| Assignment 1 |
Reproduce the part of the clinician study summary that opens with the words containing "Methods: Between November" and closes with "for AA youth.".
| Assignment 2 |
Answer these questions from the clinician study summary:
(a) How many focus group discussions were conducted?
(b) What was named as a salient facilitator at the adolescent level?
(c) At the social level, what posed problems?

| Extract |
------------------------------------------------------------------------
Methods: Between November 2017 to August 2018, 5 focus group discussions and 2 individual interviews were conducted with 16 clinicians in an outpatient mental health clinic in Queens, NY. Clinicians were predominantly female (80%), Chinese (60%), Korean (27%) or Bangladeshi Americans (13%) who have provided bilingual services to AA families for an average of 8.4 years. During the focus group interviews, clinicians shared their experiences serving AA families, their perceived factors influencing AA youth mental health service use, as well as suggestions on improving treatment engagement for AA youth.
Results: Clinicians identified a plethora of factors at different socioecological levels that can influence mental health treatment adherence among AA youths and families. At the clinician level, reported barriers included difficulties managing cultural boundaries and norms while following agency protocol; a significant facilitator was being a cultural broker for families. Adolescent level barriers included internalized stigma, lack of perceived service need, academic pressures, and confidentiality concerns; a salient facilitator was having good clinician rapport. Parent level barriers included stigma, perceived irrelevance of services, fear of consequences from diagnostic labels, unrealistic expectations of treatment, and lack of time; connection between academic performance and mental health was a significant facilitator. A salient family level barrier was communication problems due to unavailability of working parents and generational/cultural gaps between parents and adolescents; seeing progress was a salient facilitator. At the therapy intervention level, lack of cultural reflexivity in existing service models and confusion in navigating the system were major barriers, whereas availability of integrated care and framing interventions in culturally reflexive ways were identified as facilitators. At the social level, structural racism embedded in mental health and school systems posed problems; culturally reflexive bridges between schools and families was a facilitator.
------------------------------------------------------------------------
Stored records
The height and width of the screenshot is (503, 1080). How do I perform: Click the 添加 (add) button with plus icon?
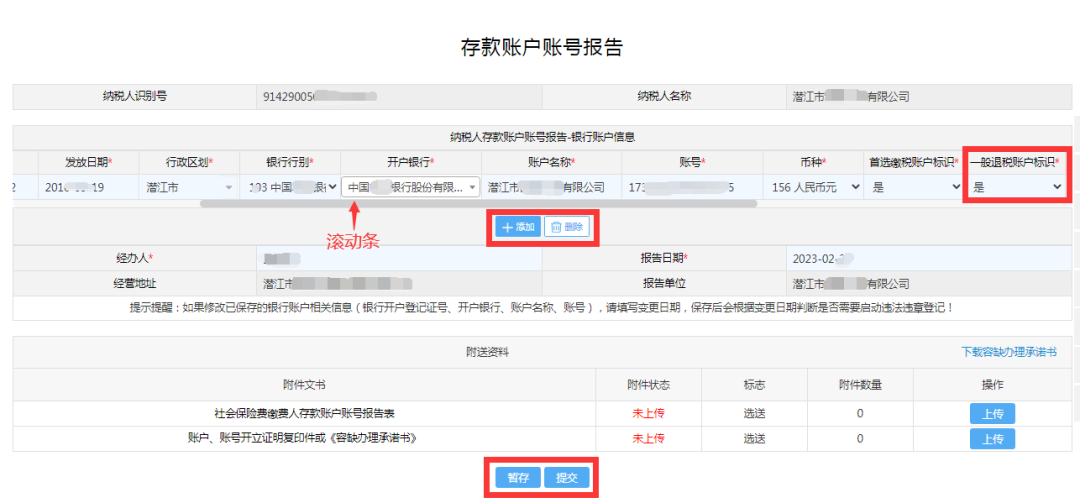point(518,227)
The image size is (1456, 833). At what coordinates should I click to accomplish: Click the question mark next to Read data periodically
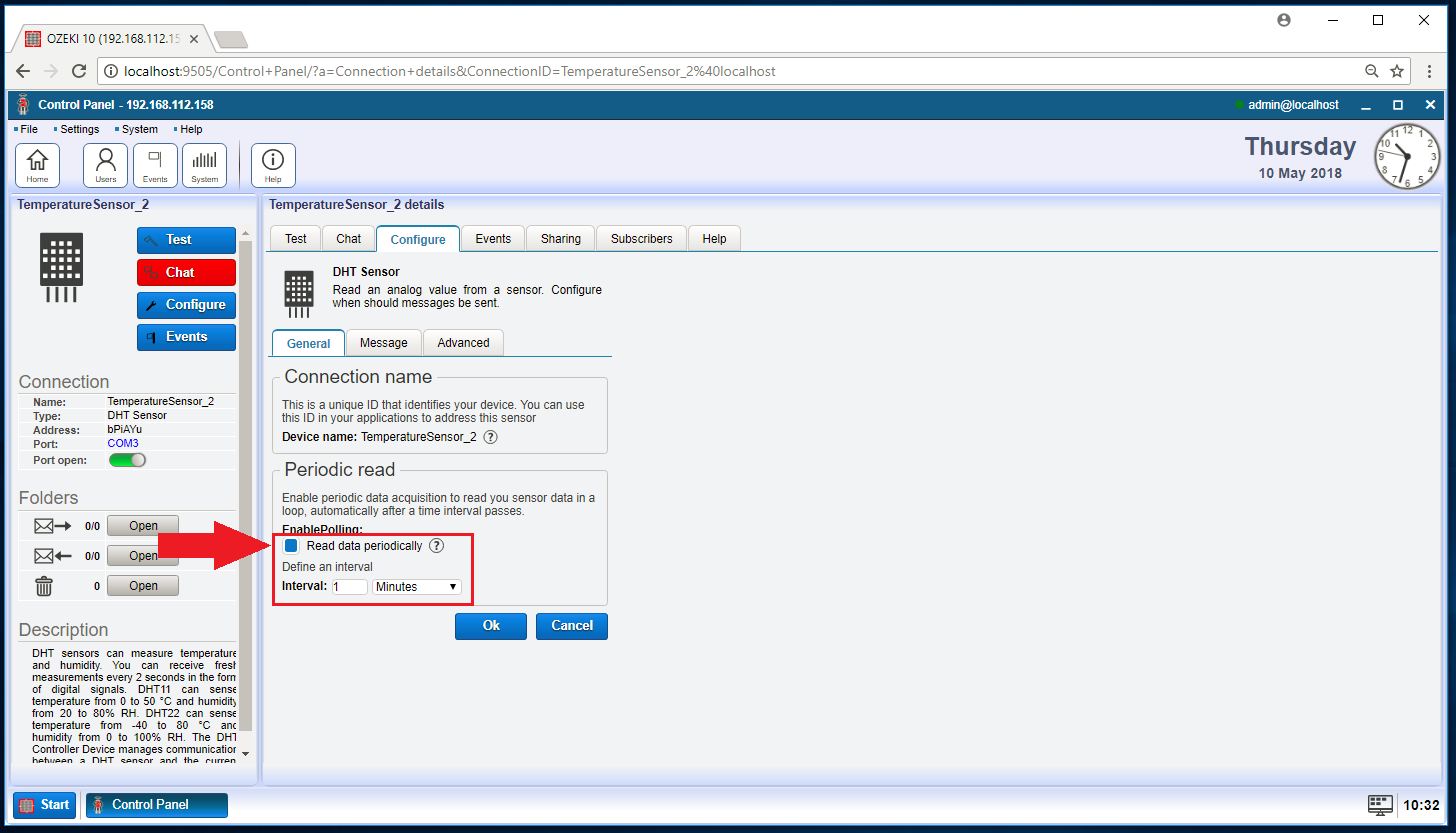click(x=436, y=546)
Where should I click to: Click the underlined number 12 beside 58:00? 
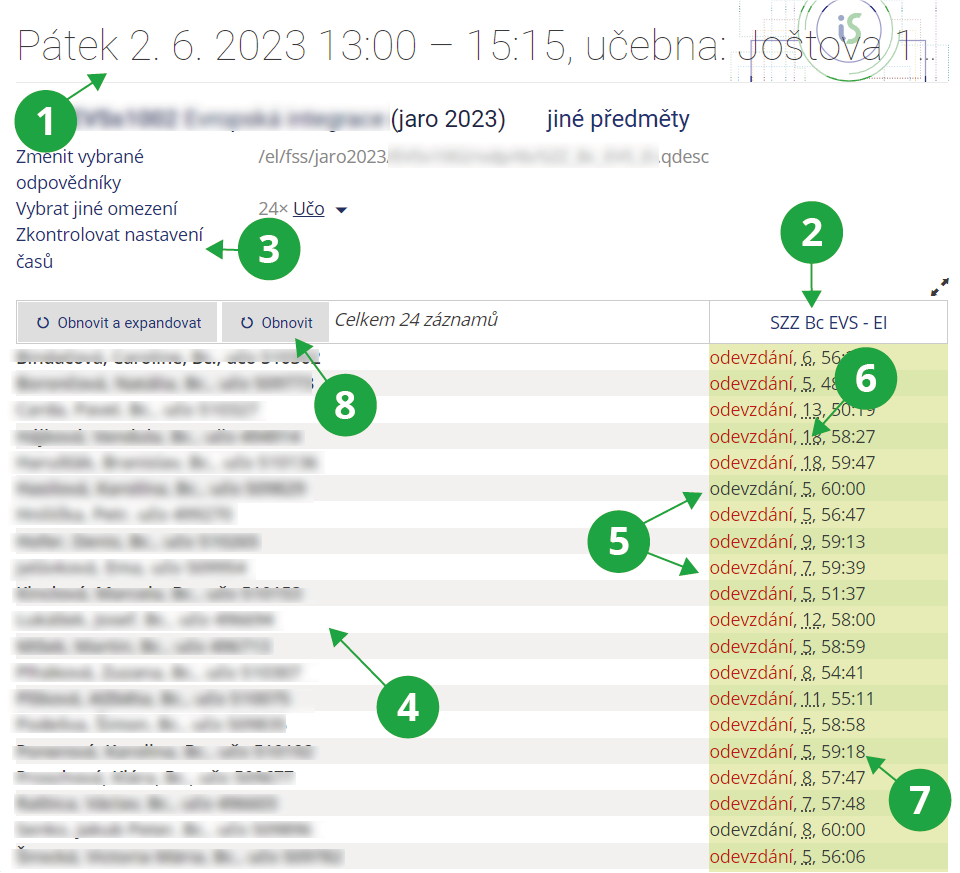811,619
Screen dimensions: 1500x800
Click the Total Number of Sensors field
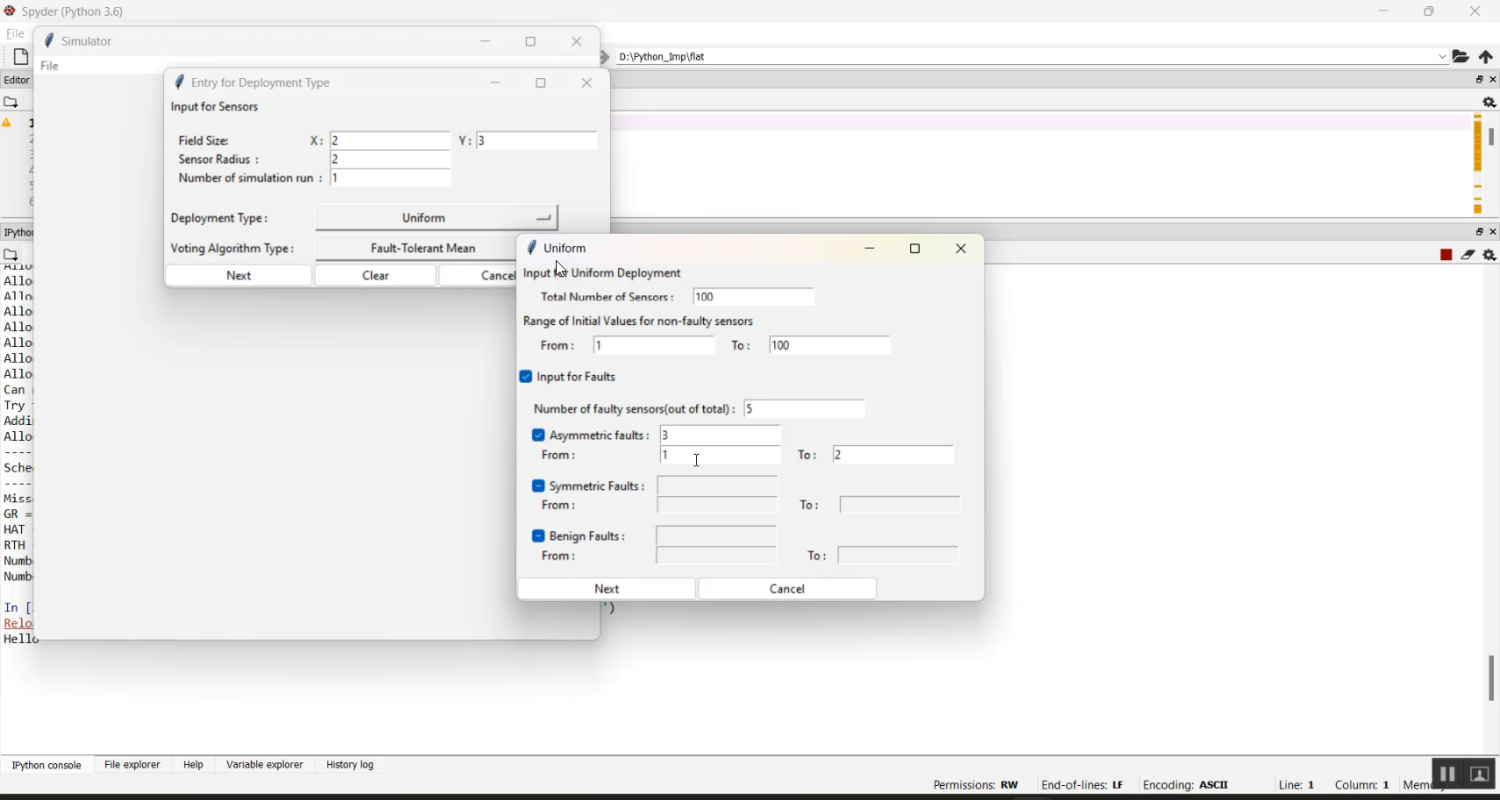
------------------------------------------------------------------------
| Final answer 1 |
Methods: Between November 2017 to August 2018, 5 focus group discussions and 2 individual interviews were conducted with 16 clinicians in an outpatient mental health clinic in Queens, NY. Clinicians were predominantly female (80%), Chinese (60%), Korean (27%) or Bangladeshi Americans (13%) who have provided bilingual services to AA families for an average of 8.4 years. During the focus group interviews, clinicians shared their experiences serving AA families, their perceived factors influencing AA youth mental health service use, as well as suggestions on improving treatment engagement for AA youth.

| Final answer 2 |
(a) Five.
(b) Having good clinician rapport.
(c) Structural racism embedded in mental health and school systems.